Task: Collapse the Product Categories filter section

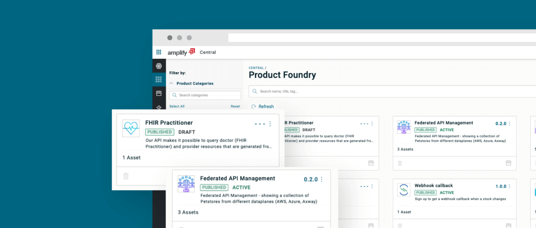Action: [171, 83]
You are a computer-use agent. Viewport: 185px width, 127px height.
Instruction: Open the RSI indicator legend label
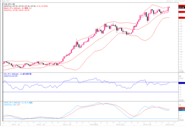(18, 74)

-- -- --

*Exercise*
Starting at the line that contains "You are a computer-use", please write out every line to the end of the entries, inclusive, copied exactly and with pictures omitted.

*Result of the exercise*
You are a computer-use agent. Viewport: 185px width, 127px height.
Instruction: Open the RSI indicator legend label
(18, 74)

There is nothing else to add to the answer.